> _Problems to solve_
1. Answer these questions from the text about Gorham Silver, each on its own line:
(a) In what year and city was the firm founded?
(b) Whom did John Gorham hire from England?
(c) Where did the company move in 1890?
2. Using the text about Gorham Silver, tell whether each statement agrees with it. Give yes or no and quote the words that decide it.
(a) Jabez Gorham took full advantage of the 1842 tariff.
(b) John Gorham toured silver workshops in Europe in 1852.
(c) Congress granted the charter for Gorham Manufacturing Company.
3. Carry on the text about Gorham Silver from its last sentence.

> _Document text_
----------
Gorham Silver was founded in 1831 in Providence, Rhode Island by Jabez Gorham, a master craftsman, in partnership with Henry L. Webster. The firm's chief product was spoons of coin silver. The company also made thimbles, combs, jewelry, and other small items. In 1842, the Congress enacted a tariff which effectively blocked the importation of silverware from outside the United States, which aided the American silver industry. Jabez Gorham did not take full advantage of this opportunity, but in 1847 Jabez retired and his son, John Gorham succeeded him as head of the company.

John Gorham introduced mechanized production methods, enlarged the premises in downtown Providence, improved the designs, and expanded the product line. In 1852, Gorham toured many of Europe's silver workshops and manufacturers, speaking with individual specialists, including master craftsmen and toolmakers. He sought highly skilled foreign workmen to train his American workers and hired George Wilkinson, a premier designer and workshop manager, from England. In 1865, the Rhode Island legislature granted a charter in the name of Gorham Manufacturing Company and in 1890, the company relocated to a factory on Adelaide Avenue in Providence.
----------
> _Data provided_
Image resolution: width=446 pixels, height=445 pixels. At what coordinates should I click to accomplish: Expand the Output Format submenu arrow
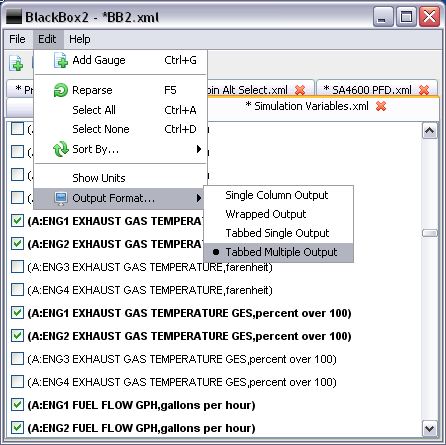click(199, 198)
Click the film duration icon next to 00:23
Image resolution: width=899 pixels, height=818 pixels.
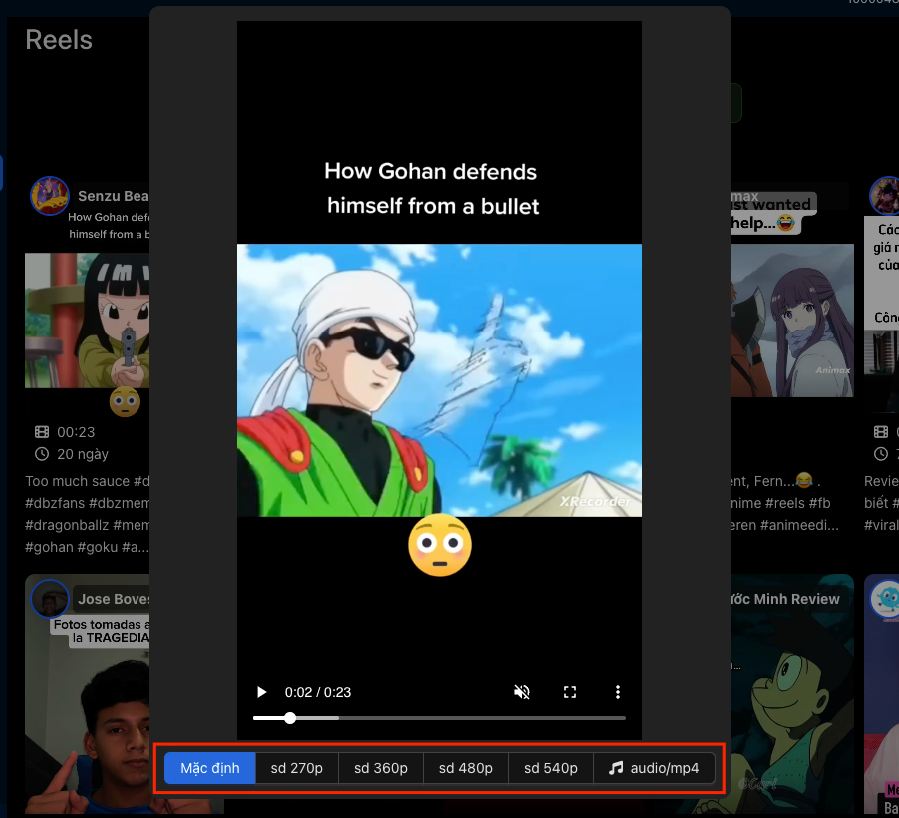[42, 432]
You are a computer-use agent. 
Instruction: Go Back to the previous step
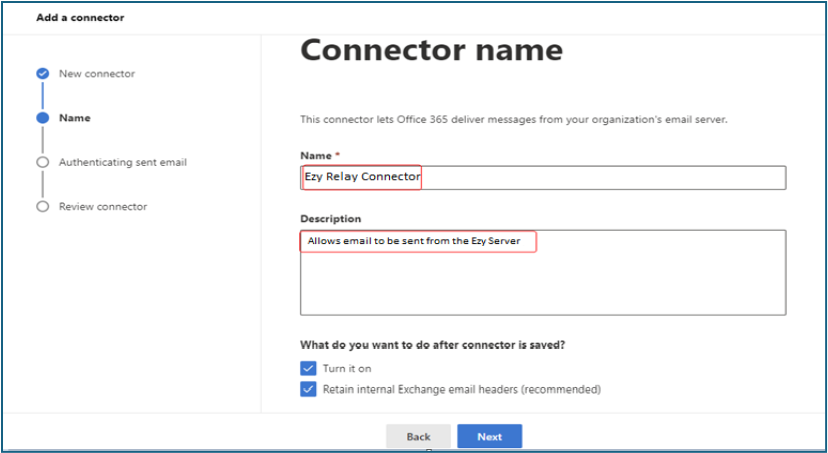pyautogui.click(x=418, y=437)
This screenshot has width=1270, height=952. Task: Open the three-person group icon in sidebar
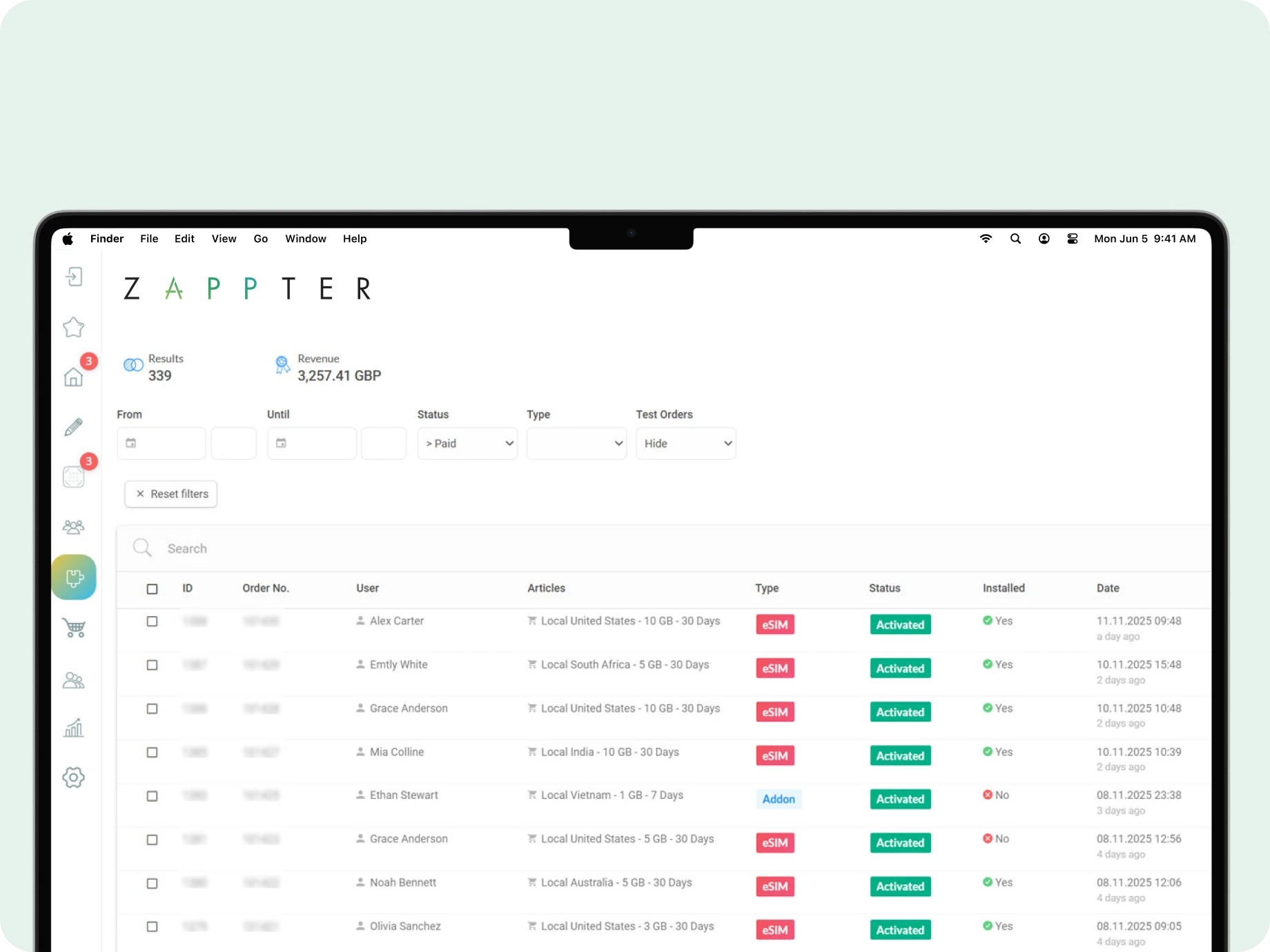tap(74, 527)
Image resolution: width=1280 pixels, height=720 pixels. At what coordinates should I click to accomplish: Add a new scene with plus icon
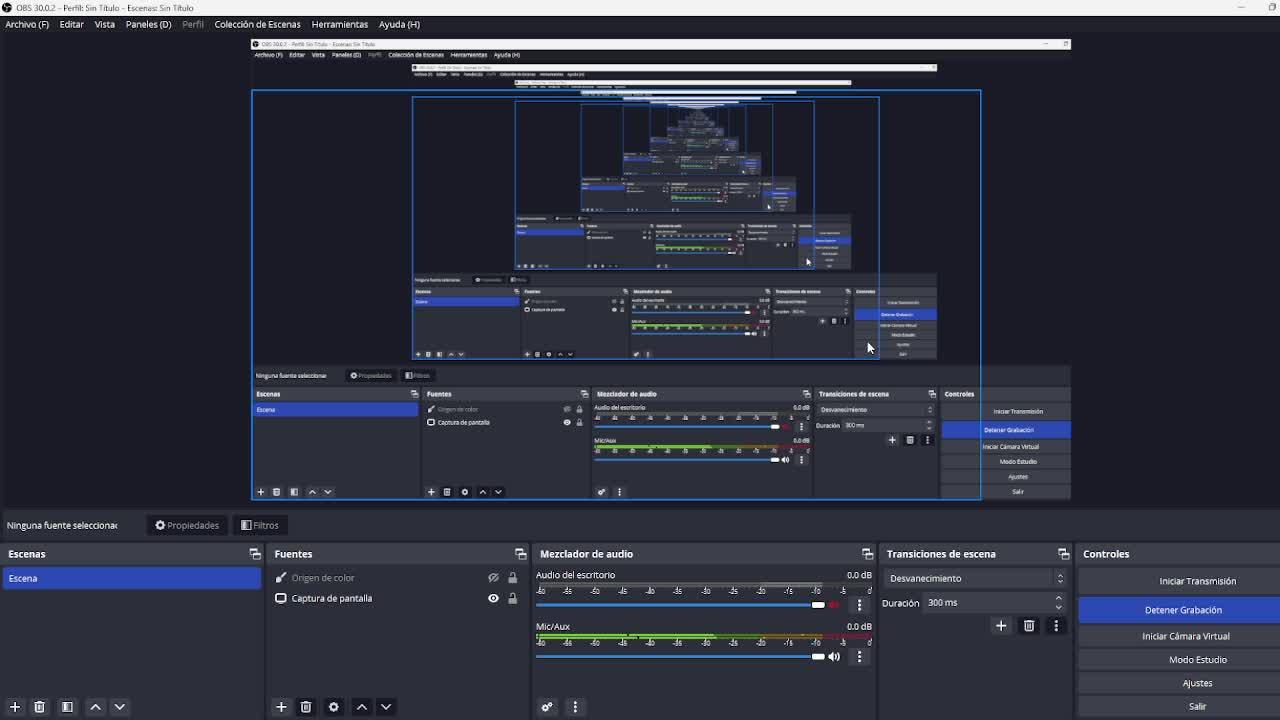[x=15, y=707]
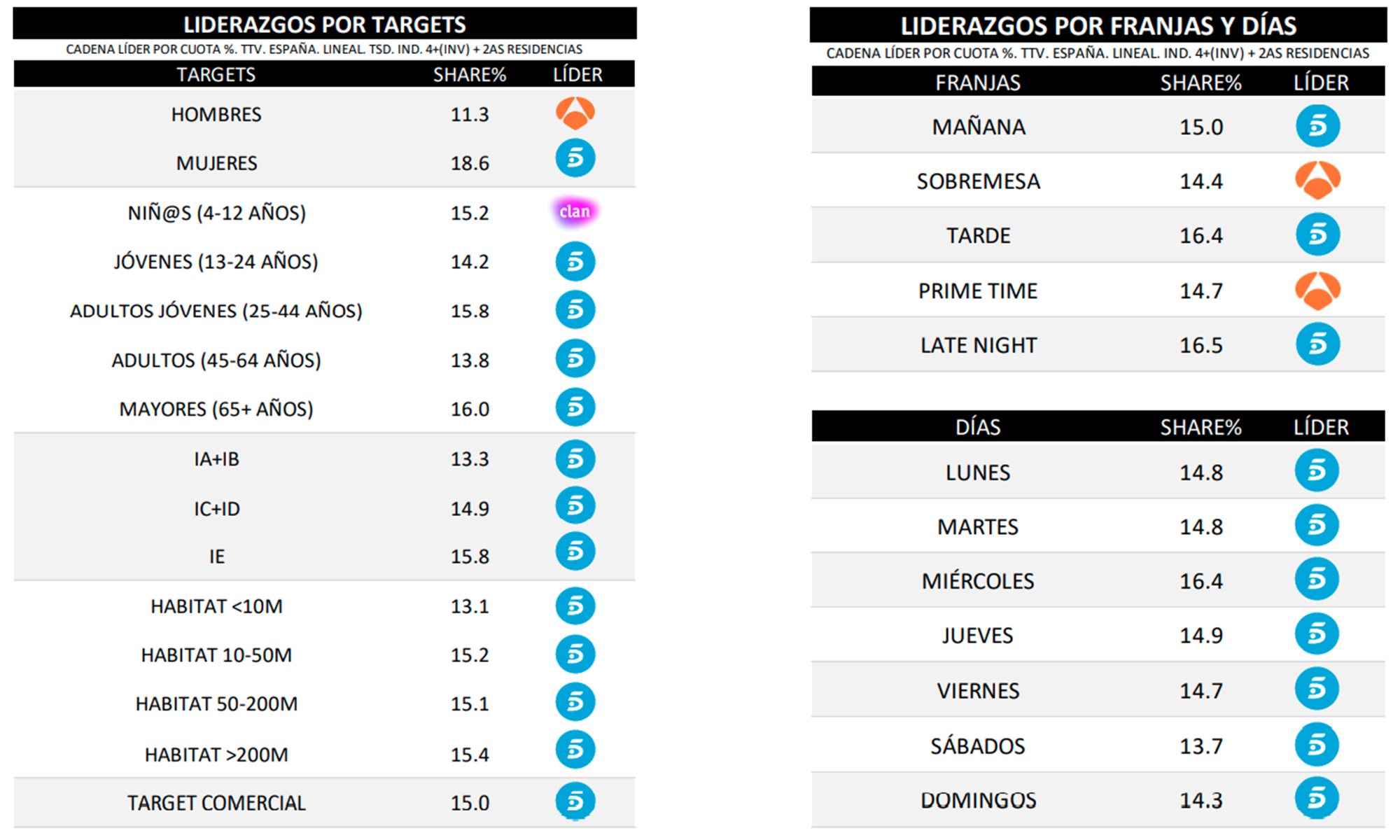Click the 16.5 share value for LATE NIGHT

1200,345
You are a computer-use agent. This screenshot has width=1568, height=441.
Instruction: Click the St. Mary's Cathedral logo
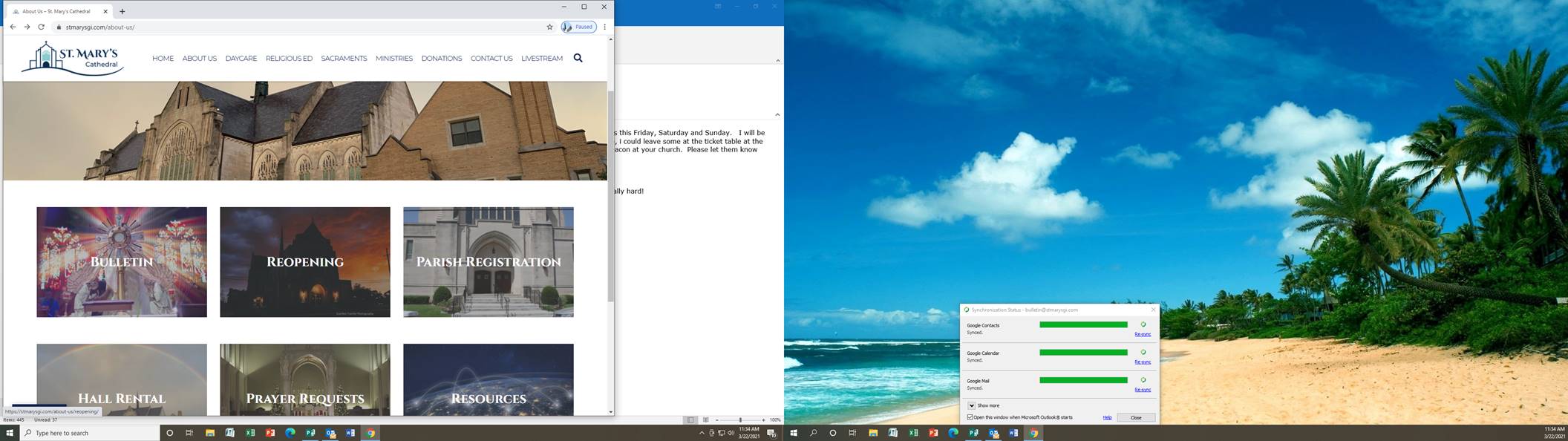(72, 58)
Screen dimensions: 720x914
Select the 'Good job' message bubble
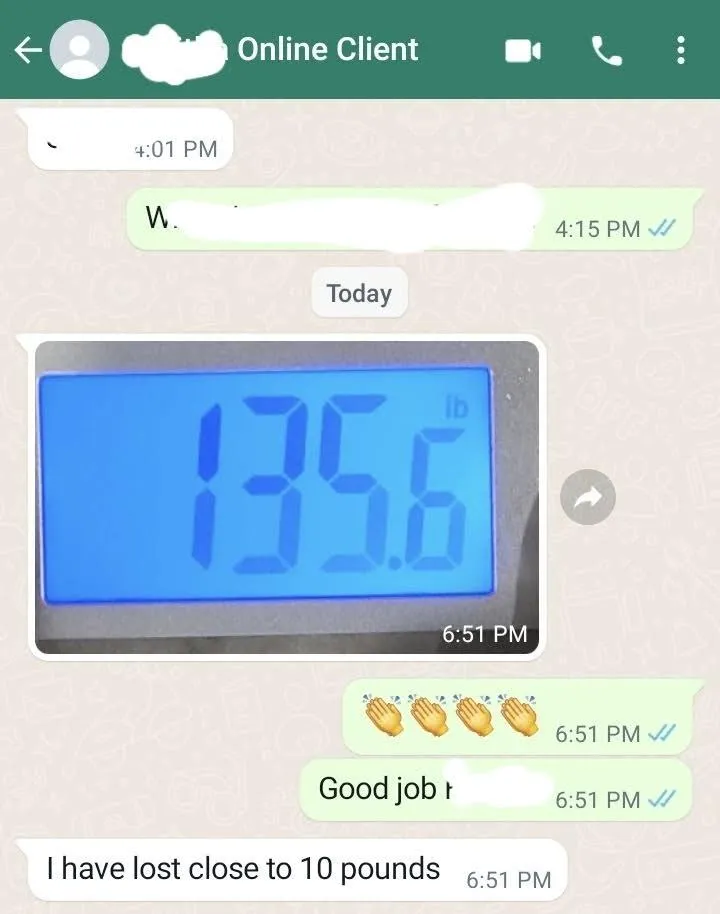[496, 790]
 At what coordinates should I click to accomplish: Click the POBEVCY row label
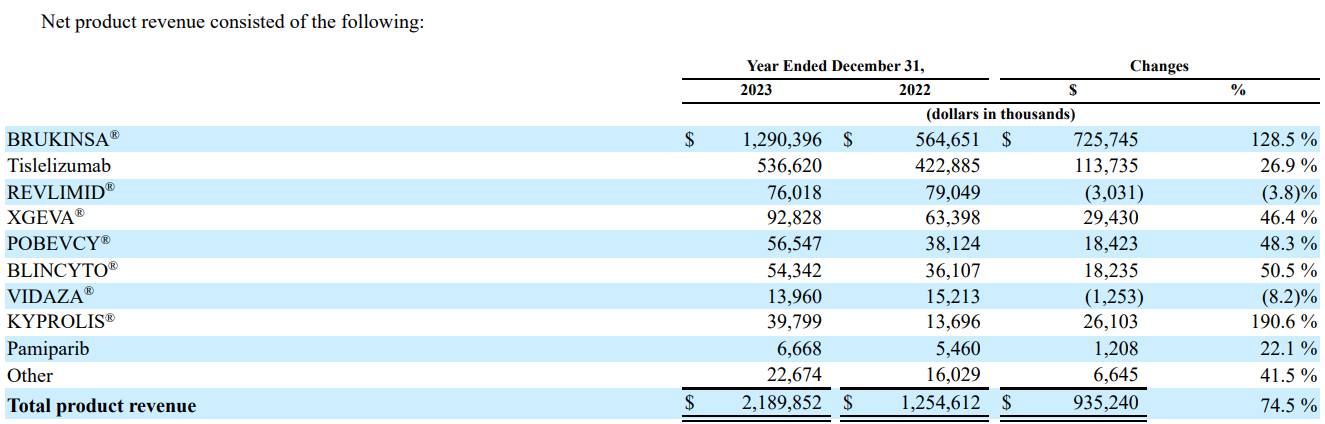[x=58, y=244]
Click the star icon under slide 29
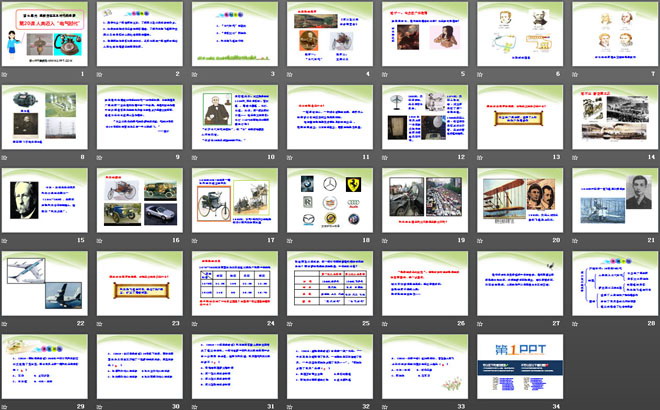The height and width of the screenshot is (410, 660). point(7,405)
----------
> _Answers to this exercise_
1.
(a) 1831, in Providence, Rhode Island
(b) George Wilkinson, a premier designer and workshop manager
(c) A factory on Adelaide Avenue in Providence

2.
(a) No: "Jabez Gorham did not take full advantage of this opportunity"
(b) Yes: "In 1852, Gorham toured many of Europe's silver workshops and manufacturers"
(c) No: "the Rhode Island legislature granted a charter in the name of Gorham Manufacturing Company"

3.
During the heyday of American silver manufacturing, from 1850 to 1940, Gorham was highly influential. William Christmas Codman, one of Gorham's most noted designers, created the Chantilly design in 1895, which has become the most famous of Gorham's flatware patterns. The company has produced matching hollowware in both sterling and silverplate.

In 1884, the company opened a store in the Ladies' Mile shopping district in Manhattan, New York City, but moved in 1905 to a Fifth Avenue building which it commissioned from architect Stanford White. In 1906, Gorham purchased another long-time rival, New Jersey–based Kerr & Co. In 1924, the company absorbed the Massachusetts jewelry company Whiting Manufacturing Company, founded by William Dean Whiting in 1866.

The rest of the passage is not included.